— Вот какая новость. Ваша Филимонова беременна.
— Майка?!
Он заглянул в папку.
— Вот именно. Филимонова Майя Сергеевна. Поступила к нам два месяца назад, точнее два месяца без шести дней. Срок беременности: девять с половиной недель.
— Девять с половиной, — бессмысленно повторила я.
— Вы что, подсчитываете? Ну разумеется, она приехала к нам с этим.
Я не подсчитывала.
— Поговорите с ней, — продолжал Б. Ф., — подготовьте к тому, что ей предстоит.
— А что ей предстоит? — тупо спросила я.
— К нашему с вами облегчению, мы освобождены от необходимости решать этот вопрос. Решили без нас. Врачи. Я не вхожу в медицинские подробности. Рожать ей нельзя.
Он говорил резко. Резкость эта ко мне не относилась. Он был расстроен. А может быть, только раздосадован, не знаю.
Я вернулась в корпус. Девочки еще не пришли с работы. Я заглянула в спальню. В самом углу на своей кровати сидела Майка и грызла конфеты (она на днях получила посылку). У нас не разрешается днем входить в спальню, а тем более сидеть на кровати. Но я как-то забыла об этом. Присела рядом с ней.
— Ну как, Маечка?
Она дернула плечом и не ответила. Наверно, было бы больше толку, если бы я сделала ей выговор и предложила встать. Мы сидели рядом и молчали.
— А чего, — сказала она, — ну чего она, эта врачиха. Ничего у меня нет.
— Нет, Маечка, — сказала я мягко, — она очень опытная, и она не ошибается. А больница в городе хорошая, и тебе сделают все, что нужно.
— А чего мне нужно! Мне ничего не нужно.
Вот в таком роде шел наш разговор, и я никак не могла перейти на другой тон. Потому что мне было ее ужасно, прямо как-то невозможно жалко. Потом пришли девочки, и наш разговор прекратился сам собой.
Перед ужином я видела, как она шепчется с Тамарой. Тамара ей что-то настойчиво втолковывала.
Майка пришла ко мне на другой день.
— Не имеете права, — сказала она, едва войдя в комнату. — А может, я хочу — чтобы ребенок. А раз хочу, домой должны отправить.
— Хорошо, — сказала я, — отправим.
Что меня осенило? Передо мной словно быстро прокрутили пленку с записью ее разговора с Тамарой. Я ни секунды не сомневалась, что разговор был именно такой, какой я себе представила.
— Отправим, — повторила я. — Вот кончится четверть, и пожалуйста, поезжай. Дадим тебе сопровождающего и поезжай.
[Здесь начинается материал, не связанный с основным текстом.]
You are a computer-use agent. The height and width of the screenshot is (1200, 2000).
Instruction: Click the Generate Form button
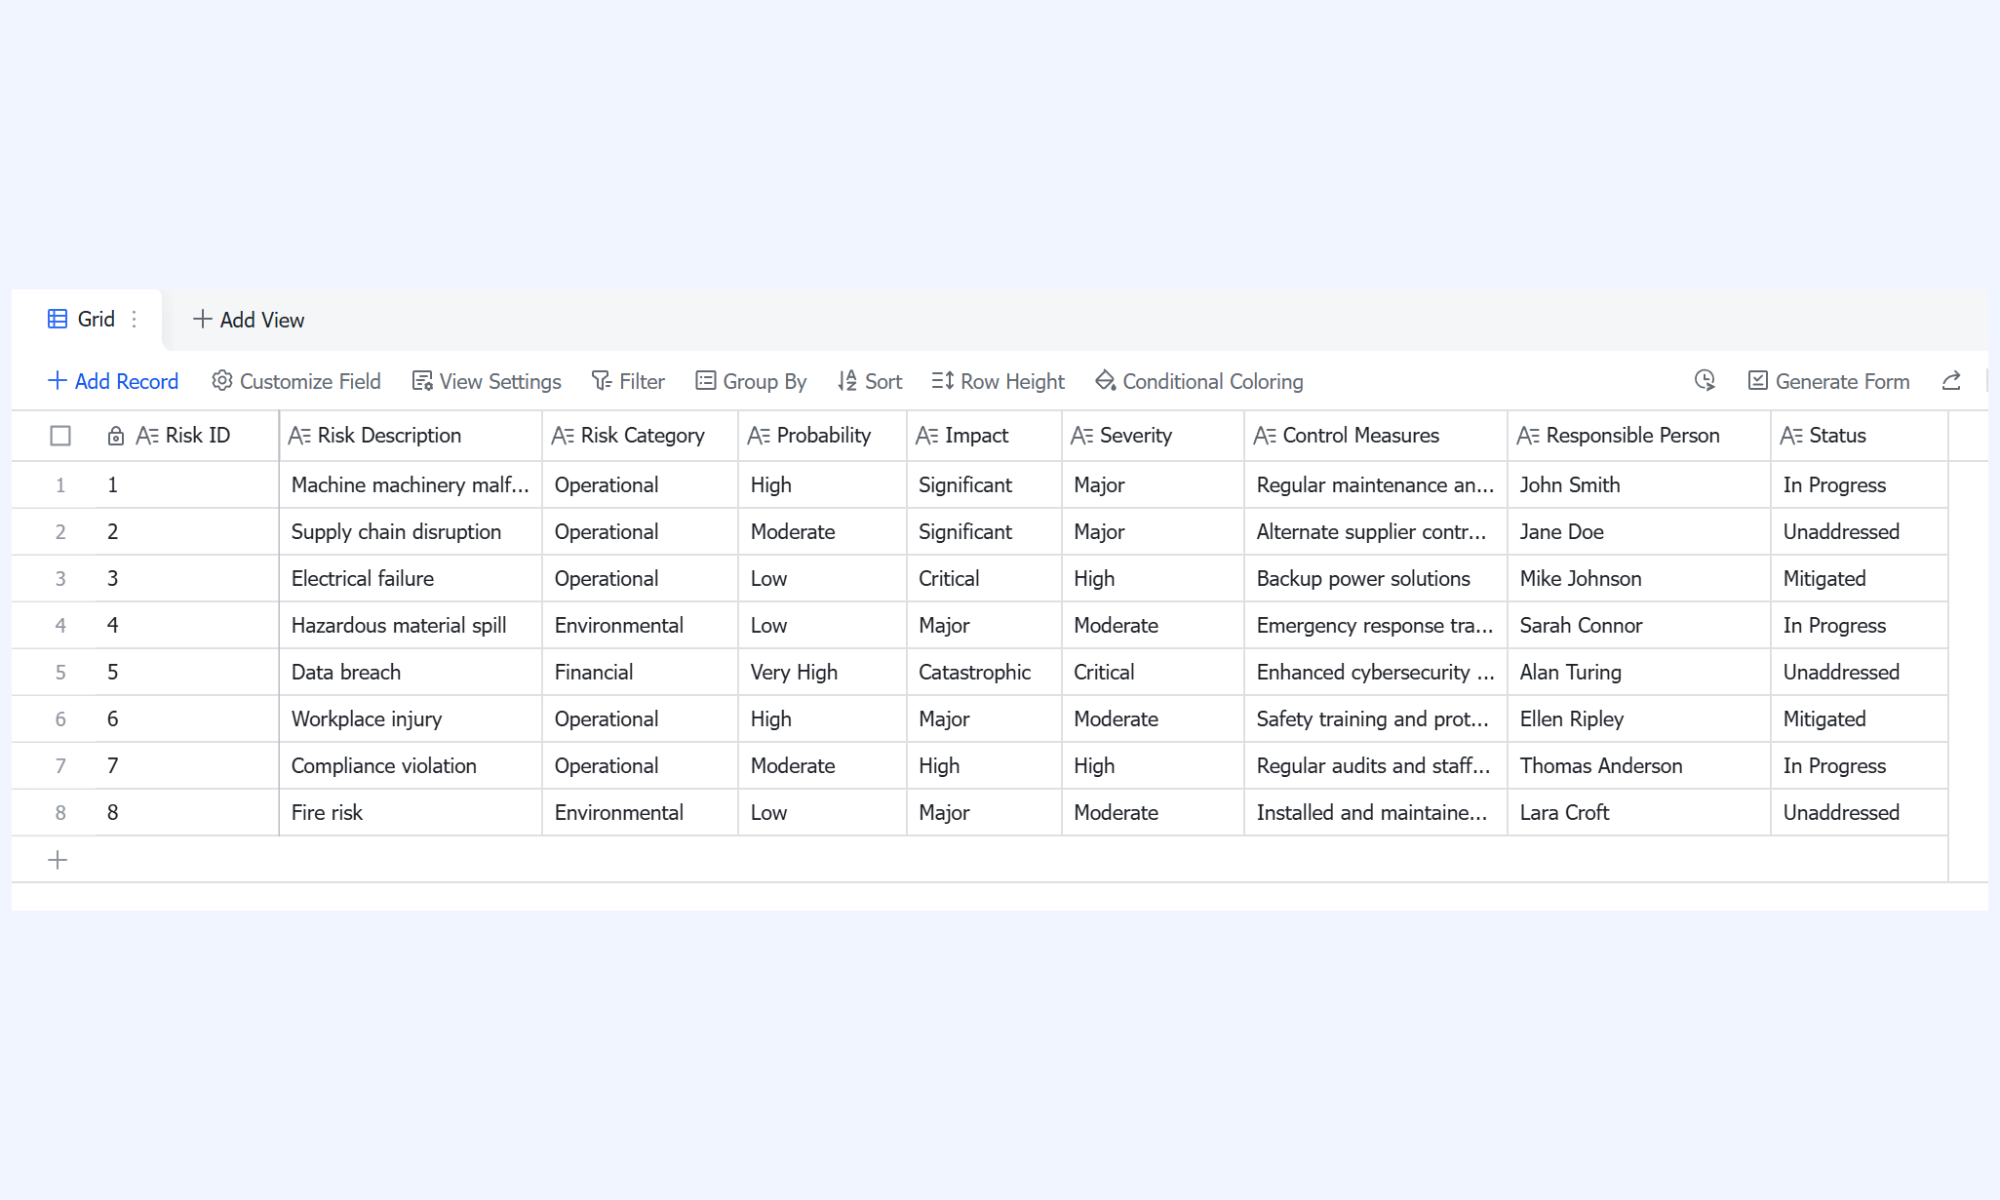[1829, 381]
Майка, забывшись, смотрела мне прямо в лицо. И я в первый раз увидела ее глаза. Один был коричневый, другой голубой. Странное впечатление производили эти разные глаза на ее маленьком, словно бы непромытом личике.
— А теперь иди, пора готовить уроки.
Майка не шевельнулась.
— А я не хочу — когда четверть. Мне сейчас надо ехать. Прямо завтра. А то поздно будет.
— Ну почему же поздно?
— Говорят, если потом, так помереть можно. Правда?
— Правда, Маечка. Поэтому и нельзя откладывать. Надо сделать все сейчас. И, конечно, здесь, а не дома.
— Я боюсь, — сказала она шепотом и заплакала.
В больницу мы пошли вместе. Она сказала, что без меня не пойдет, пусть хоть сто милиционеров тащут. Все время, покуда она была в операционной, я сидела в коридоре. Потом ее отвезли в палату, уложили в постель. Она схватила мою руку цепкой влажной лапкой и не отпускала. Соседние койки почему-то пустовали, мы с ней были одни. Она лежала неподвижно, видно, боялась пошевелиться. Потом сказала чуть слышно:
— Ни за что больше… никогда… так больно, страшно так…
— Да, Маечка, да. Я понимаю.
— Нет, не понимаете… Никто не понимает…
Я не знала, который час. Давно уже нужно было позвонить Диме. Хорошо, если он догадается и сам позвонит Е. Д. А если нет? Я заставила себя не думать об этом. Уйти я все равно не могла, липкая ручка держала меня крепко.
Так я сидела, не знаю сколько времени, очень долго. Потом пальцы ослабели, кулачок разжался, я тихонько потянула руку. Майка вздрогнула и открыла глаза.
— Спи, — шепотом попросила я.
— Не.
— Почему, Маечка?
— Я засну, а потом проснусь, а вас нету.
— Я буду.
На меня неотрывно смотрели разноцветные глаза.
— Правда, не уйдете от меня?
Мне показалось, это не только о сегодняшнем.
— Правда.
Она длинно вздохнула. Глаза у нее закрывались. Вдруг она снова открыла их.